Further inebriated ILT Star Wars chat, as the most unnecessarily complicated rescue plot ever sparks into life at the long overdue behest of our old chum Mr. Skywalker…
Return of the Jedi
Dir: Richard Marquand
Original Release Date: 25 May 1983
Part Three of a Star Wars SceneKid series special.
There’s no doubt about it – as a kid, Return of the Jedi was by far the best instalment of the original Star Wars trilogy. There’s the final confrontation between good and evil, a space battle to end all space battles, plenty of dumb comedy, and action scenes galore across multiple theatres. Everyone wins, the bad dudes are defeated, and there’s a rave in the forest to round things off. As an adult, it swiftly became the weakest chapter – more a great big case of what if? What if an experienced director had been at the helm (Spielberg is rumoured to have been first choice, with Lynch and Cronenberg also queried)? What if Lucas had just let Richard Marquand get on with it instead of constantly casting his shadow during shooting? What if Han had been killed off? What if the ending had been a little more desperate? What if it has been Wookies instead of Ewoks? These are the sorts of answers to life’s great questions that a nerd demands during his downtime from real life.
Thankfully, watching Jedi while getting one’s drink on – part and parcel preparation for this, the third part of ILT’s Star Wars SceneKid special – resulted in a healthy shelving of such cynicism. One scene in particular that was siply a joy to behold, and will likely make the neck hairs stand up no matter how old I get – forever bridging the bitter/euphoric gap between man and kid – comes when Luke decides to spark the fuck up for the first time, rather than face a thousand years of longing to reach the Sarlaac’s arsehole…

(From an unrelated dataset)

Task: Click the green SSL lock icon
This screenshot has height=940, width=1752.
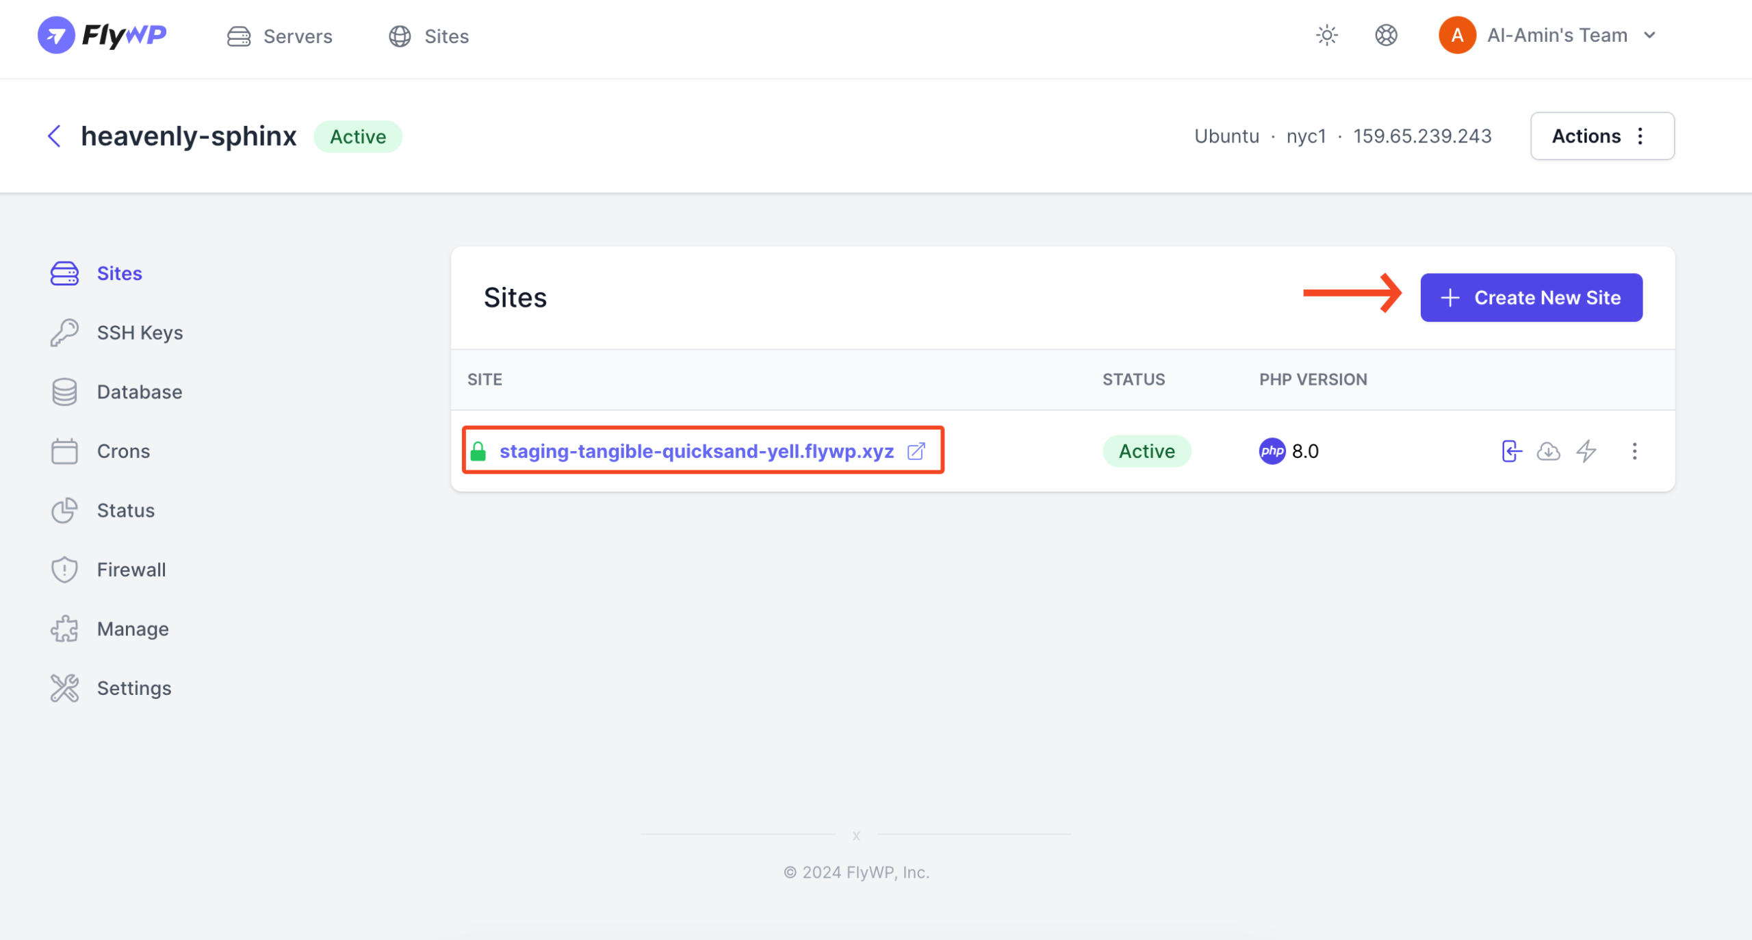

Throughout this inebriated experiment a pattern has emerged in the form of Luke being the primary focus of each random, highly emotion scene in question, and with Jedi there’s no exception. However, unlike the sequences selected from ANH and Empire respectively, this time there was no sense of deep routed thematic undertones; conflict, desire, hope, or pain – no sir. This was all about Luke cutting lose and debuting full-on Jedi mode, a moment of pure ecstasy for my young self back in 1996, and still a great birth of a ‘superhero’-type fanboy scene to this day. It’s the close up as the lightsaber comes hurtling down that does it; Luke plucks it from the sky (having done a flip off a comedy pirate-style diving board/plank) like he’s taking the chilli powder off the rack, sparks it up with a cracking sound effect (that I’d later overuse to death while religiously playing Jedi Knight: Dark Forces II on PC), and turns to face his enemies – Hamill’s eyes lit up in such an aahh-yeah-fuck-you-the-ball’s-in-my-court-now sort of look that I actually burst out laughing watching it in HD for the first time. To shoehorn in some mention of character development, this is when, to us, Luke has all but made it following his epic trials of emotion and frustration during the previous scenes discussed. Even Chewie looks like he’s grinning his tits off in the background, and why not, it’s the long awaited Skywalker show, something Hamill evidently embraced as much as we.
A while back a good friend of mine, who first saw the original trilogy without the aid/hindrance of childhood blinkers, pointed out to me that the entire attempted rescue of Han and eventual destruction of Jabba is a convoluted mess of a plot on Luke and Co.’s part that, despite being unnecessarily dangerous to all involved, just happened to work out for the best. Now while I one hundred percent agree with him, the reason why I never really thought about it much before and still don’t mind now (it certainly hasn’t ruined it for me), is that as a kid every little moment during the opening thirty minutes just seemed so classic and intense because it was building up to this very scene. All the tension, all the threating – it’s all unleashed with a flick of a switch and a triumphant blast of John Williams’ score to follow one of the smartest, most iconic brass overtures of the series. Even the comically clear-as-day nods and signals between the rebels (what if some drunk dude just happened to be on the roof and knocked R2 away?!) don’t stunt the overwhelming degree of pure awesomeness emitted during the instances that immediately follow.
So that’s that. The original trilogy has been viewed under heavy intoxication – a rite of passage every fan has no doubt taken upon themselves to complete at least once. All sorts of in-no-way-childlike emotions were duly felt, acknowledged, and embraced. And now it’s all over. Until the potential revisiting of the prequel trilogy that is…
…which I actually don’t have that bad a feeling about :D (remember, booze).